SHORT TASK: Rewrite the items from the line containing "Task: Select $59" down to the line containing "point(309,100)", requests included, with every click coordinate in the answers increased by 93.

(Recorded data)
• • • • • • •
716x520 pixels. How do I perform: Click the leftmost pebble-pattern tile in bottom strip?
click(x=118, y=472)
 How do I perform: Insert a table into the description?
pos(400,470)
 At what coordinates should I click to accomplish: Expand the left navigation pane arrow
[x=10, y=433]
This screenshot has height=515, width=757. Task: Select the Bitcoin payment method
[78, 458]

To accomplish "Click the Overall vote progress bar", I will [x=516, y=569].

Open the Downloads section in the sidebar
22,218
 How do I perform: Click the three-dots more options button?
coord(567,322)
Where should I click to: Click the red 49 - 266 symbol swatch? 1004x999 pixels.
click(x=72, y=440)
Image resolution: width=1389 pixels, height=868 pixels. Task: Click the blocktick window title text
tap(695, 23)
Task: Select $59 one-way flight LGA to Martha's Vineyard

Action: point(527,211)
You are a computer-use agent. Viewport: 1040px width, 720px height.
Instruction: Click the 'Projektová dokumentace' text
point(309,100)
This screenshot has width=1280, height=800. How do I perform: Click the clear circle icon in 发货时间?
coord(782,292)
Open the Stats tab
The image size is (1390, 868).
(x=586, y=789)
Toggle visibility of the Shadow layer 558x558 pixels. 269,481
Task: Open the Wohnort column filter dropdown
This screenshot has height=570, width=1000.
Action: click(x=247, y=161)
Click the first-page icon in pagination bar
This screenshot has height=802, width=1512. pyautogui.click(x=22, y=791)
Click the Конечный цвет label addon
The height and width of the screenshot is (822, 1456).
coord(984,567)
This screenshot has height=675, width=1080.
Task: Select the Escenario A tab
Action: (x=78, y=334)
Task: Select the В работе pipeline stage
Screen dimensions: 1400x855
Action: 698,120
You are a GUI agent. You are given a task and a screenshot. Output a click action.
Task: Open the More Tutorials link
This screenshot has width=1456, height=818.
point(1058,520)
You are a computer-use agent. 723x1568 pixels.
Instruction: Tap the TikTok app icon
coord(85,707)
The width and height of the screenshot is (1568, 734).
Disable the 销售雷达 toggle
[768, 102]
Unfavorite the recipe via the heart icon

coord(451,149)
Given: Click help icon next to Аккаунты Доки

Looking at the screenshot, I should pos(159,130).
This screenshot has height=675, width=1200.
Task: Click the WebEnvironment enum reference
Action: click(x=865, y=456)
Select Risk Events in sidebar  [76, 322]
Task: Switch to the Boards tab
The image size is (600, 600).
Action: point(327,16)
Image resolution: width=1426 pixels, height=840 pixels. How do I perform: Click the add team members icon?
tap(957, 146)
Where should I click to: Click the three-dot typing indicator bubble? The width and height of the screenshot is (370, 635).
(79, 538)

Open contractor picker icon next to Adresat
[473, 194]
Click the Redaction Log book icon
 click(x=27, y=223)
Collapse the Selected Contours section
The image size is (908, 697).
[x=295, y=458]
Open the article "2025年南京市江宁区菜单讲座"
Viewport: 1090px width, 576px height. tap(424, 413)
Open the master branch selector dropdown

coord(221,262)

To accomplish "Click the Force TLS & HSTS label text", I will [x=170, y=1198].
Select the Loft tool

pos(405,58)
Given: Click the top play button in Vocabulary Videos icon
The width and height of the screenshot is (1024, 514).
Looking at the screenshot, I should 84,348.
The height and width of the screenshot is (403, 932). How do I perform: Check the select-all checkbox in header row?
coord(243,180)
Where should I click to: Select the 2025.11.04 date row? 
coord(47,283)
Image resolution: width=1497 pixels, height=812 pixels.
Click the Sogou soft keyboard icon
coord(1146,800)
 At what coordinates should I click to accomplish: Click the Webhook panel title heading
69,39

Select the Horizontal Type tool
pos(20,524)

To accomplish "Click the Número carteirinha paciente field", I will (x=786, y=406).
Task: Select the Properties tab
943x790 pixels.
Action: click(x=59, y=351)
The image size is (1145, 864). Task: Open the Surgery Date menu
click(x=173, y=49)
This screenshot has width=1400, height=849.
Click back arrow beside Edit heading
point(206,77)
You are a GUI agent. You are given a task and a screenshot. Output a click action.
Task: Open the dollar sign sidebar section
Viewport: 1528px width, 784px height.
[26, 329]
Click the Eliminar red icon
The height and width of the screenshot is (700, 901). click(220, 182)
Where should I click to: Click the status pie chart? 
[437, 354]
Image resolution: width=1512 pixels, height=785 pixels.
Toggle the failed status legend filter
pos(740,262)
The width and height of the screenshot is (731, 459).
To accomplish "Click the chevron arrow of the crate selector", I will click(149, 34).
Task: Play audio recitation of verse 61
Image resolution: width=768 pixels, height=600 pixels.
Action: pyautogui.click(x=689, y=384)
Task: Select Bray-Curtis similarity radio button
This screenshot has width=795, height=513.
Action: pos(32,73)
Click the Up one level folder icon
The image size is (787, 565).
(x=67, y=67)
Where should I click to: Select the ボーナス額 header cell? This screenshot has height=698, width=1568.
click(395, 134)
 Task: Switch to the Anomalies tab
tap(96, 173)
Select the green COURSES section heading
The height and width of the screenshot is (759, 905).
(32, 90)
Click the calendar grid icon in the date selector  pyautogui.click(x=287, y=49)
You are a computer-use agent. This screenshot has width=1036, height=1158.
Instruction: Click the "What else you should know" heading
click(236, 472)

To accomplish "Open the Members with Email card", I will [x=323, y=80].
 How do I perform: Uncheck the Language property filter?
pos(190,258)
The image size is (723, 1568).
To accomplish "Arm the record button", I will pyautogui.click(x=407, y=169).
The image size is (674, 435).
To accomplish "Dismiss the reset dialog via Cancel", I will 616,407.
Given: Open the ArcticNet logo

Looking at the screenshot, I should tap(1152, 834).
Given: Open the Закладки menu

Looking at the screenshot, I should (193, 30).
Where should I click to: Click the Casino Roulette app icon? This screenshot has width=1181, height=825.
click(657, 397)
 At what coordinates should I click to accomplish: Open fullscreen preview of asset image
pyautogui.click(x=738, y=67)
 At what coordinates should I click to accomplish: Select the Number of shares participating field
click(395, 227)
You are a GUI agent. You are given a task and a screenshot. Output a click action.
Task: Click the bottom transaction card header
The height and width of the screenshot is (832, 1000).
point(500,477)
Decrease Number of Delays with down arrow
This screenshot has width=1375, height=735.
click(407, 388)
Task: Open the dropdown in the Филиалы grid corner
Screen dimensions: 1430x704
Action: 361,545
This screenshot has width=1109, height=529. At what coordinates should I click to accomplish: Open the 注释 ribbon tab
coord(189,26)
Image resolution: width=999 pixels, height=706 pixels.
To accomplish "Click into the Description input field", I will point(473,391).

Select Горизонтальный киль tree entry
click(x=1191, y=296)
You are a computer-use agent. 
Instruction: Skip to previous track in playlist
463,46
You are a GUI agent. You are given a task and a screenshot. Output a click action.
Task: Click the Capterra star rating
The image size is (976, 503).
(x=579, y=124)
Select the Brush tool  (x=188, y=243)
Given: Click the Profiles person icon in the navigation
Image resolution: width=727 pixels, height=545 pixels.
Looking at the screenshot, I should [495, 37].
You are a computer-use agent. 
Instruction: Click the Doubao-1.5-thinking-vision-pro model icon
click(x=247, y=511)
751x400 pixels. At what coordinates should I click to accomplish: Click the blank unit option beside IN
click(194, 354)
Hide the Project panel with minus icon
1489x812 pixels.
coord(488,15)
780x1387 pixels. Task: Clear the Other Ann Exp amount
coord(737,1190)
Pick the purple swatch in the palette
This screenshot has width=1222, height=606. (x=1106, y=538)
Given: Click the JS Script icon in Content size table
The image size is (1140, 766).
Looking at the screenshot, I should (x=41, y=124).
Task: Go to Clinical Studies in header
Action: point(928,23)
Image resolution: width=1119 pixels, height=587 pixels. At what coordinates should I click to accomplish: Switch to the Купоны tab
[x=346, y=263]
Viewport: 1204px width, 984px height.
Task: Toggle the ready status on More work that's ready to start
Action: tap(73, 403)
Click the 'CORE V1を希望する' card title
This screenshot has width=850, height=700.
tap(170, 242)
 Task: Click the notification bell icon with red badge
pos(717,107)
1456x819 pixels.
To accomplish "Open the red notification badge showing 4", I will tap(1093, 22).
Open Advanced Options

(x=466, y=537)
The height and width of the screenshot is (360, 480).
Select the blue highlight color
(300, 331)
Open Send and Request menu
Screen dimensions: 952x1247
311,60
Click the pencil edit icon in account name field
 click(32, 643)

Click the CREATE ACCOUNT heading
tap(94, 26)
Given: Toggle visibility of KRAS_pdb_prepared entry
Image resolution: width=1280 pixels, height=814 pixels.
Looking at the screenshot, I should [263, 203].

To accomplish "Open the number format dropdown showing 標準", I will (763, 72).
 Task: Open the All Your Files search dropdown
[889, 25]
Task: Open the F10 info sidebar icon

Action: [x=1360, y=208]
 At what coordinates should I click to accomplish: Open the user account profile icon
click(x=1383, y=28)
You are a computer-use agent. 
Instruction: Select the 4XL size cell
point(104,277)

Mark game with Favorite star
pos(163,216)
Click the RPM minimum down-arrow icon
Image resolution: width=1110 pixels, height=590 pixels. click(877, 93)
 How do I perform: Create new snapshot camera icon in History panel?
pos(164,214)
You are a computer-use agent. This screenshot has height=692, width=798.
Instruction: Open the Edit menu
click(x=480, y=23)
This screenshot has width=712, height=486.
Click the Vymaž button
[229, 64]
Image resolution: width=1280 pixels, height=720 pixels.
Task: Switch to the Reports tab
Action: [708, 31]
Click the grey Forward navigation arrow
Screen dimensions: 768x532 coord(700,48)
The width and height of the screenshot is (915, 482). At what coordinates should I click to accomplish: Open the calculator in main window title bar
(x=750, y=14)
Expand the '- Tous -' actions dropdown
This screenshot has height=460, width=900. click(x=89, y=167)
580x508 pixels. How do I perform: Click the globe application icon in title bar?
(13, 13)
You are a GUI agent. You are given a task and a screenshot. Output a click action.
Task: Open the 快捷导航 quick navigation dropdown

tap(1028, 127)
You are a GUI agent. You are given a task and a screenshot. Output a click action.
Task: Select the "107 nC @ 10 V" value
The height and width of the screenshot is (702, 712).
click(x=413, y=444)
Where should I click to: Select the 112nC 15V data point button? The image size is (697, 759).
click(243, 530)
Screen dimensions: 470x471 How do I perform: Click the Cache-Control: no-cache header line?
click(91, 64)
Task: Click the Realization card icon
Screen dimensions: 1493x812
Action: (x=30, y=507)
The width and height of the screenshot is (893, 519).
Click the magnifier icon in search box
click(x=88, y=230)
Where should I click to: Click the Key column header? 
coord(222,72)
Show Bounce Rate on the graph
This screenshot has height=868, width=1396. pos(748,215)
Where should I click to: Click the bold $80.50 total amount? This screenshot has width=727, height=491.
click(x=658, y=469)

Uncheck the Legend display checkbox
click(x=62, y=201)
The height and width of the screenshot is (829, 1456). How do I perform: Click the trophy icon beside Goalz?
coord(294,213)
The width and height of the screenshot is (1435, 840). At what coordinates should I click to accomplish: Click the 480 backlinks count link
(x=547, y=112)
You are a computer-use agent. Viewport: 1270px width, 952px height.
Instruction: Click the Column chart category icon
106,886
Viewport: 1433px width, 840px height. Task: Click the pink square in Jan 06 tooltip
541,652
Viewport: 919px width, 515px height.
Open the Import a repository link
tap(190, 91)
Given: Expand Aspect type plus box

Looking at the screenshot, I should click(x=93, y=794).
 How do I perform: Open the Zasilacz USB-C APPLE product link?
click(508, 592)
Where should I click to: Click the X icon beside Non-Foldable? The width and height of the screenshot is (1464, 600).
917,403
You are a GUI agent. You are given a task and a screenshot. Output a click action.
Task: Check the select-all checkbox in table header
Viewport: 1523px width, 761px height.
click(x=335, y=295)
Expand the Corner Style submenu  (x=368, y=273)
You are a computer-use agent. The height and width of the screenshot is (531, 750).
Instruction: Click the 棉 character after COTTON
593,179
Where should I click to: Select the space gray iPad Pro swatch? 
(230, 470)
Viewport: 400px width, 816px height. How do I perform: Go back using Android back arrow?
• • • • • • •
RESULT OF THIS TASK:
Task: Select $59 one-way flight LGA to Martha's Vineyard

Action: point(620,304)
You are a computer-use agent. Viewport: 1040px width, 720px height.
Instruction: Click the 'Projektová dokumentace' text
point(402,193)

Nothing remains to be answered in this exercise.